*Goal of the exercise:* Please rewrite the items from the line containing "Task: Select the word Threads" down to the end of the items, swapping "bullet dot" for "bullet point" and leaving everything else unchanged.

*Information provided:*
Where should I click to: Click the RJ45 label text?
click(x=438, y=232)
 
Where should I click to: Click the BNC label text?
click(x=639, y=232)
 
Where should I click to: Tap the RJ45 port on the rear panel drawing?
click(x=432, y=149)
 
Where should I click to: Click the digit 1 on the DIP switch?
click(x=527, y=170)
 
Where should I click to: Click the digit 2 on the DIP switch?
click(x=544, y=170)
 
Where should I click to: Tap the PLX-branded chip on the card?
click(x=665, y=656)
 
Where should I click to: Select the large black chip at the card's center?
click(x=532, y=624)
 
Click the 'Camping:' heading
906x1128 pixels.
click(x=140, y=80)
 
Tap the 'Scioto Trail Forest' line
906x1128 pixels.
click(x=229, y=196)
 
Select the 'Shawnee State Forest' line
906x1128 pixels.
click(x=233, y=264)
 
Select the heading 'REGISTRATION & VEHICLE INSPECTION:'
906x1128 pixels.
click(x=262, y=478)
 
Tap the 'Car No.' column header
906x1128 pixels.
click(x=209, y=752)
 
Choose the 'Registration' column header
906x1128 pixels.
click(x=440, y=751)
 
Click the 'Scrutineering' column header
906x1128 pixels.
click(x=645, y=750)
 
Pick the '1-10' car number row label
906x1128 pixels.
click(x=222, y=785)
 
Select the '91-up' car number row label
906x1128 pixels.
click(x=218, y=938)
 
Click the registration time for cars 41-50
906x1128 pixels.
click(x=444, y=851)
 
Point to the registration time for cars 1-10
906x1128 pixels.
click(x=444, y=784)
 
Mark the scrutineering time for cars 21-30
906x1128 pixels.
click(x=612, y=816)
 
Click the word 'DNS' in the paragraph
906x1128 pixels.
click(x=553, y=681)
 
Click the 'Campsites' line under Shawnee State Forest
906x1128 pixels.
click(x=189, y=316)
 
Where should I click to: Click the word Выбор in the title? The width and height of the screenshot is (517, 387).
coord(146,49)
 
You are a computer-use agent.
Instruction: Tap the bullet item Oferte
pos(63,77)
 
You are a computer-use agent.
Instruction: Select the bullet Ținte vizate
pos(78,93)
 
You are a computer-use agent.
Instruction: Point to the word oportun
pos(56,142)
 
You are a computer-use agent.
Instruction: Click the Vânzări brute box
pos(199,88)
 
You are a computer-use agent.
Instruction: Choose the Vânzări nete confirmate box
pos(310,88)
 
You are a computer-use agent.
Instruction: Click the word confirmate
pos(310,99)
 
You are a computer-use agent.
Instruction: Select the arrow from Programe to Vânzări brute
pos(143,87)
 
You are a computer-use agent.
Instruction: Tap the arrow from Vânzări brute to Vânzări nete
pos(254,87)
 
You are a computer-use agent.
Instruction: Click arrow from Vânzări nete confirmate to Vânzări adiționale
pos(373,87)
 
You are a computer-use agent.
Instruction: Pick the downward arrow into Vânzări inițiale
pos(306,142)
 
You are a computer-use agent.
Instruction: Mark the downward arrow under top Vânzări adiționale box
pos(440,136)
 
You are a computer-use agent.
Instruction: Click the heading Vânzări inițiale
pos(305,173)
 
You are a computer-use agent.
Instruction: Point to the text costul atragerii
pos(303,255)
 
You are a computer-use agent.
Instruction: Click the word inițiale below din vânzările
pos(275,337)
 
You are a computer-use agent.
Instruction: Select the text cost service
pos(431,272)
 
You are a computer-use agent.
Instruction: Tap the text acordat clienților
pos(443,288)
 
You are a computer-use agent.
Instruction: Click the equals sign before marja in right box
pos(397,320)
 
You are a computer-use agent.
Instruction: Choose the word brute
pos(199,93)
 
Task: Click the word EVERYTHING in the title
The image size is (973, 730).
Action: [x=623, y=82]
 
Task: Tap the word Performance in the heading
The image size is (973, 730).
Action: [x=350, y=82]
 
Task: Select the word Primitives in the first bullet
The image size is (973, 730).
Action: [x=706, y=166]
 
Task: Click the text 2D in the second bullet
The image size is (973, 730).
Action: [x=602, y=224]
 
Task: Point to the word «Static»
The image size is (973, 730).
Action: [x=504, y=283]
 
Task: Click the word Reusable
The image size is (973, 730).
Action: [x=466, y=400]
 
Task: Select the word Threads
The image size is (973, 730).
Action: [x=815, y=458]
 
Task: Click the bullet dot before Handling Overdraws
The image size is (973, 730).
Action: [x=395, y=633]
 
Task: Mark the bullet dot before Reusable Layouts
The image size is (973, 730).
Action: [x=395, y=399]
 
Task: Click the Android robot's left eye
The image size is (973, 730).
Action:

*Task answer:*
Task: Select the word Threads
The image size is (973, 730).
Action: [x=815, y=458]
 
Task: Click the bullet point before Handling Overdraws
The image size is (973, 730).
Action: [x=395, y=633]
 
Task: Mark the bullet point before Reusable Layouts
The image size is (973, 730).
Action: [x=395, y=399]
 
Task: Click the Android robot's left eye
The image size is (973, 730).
Action:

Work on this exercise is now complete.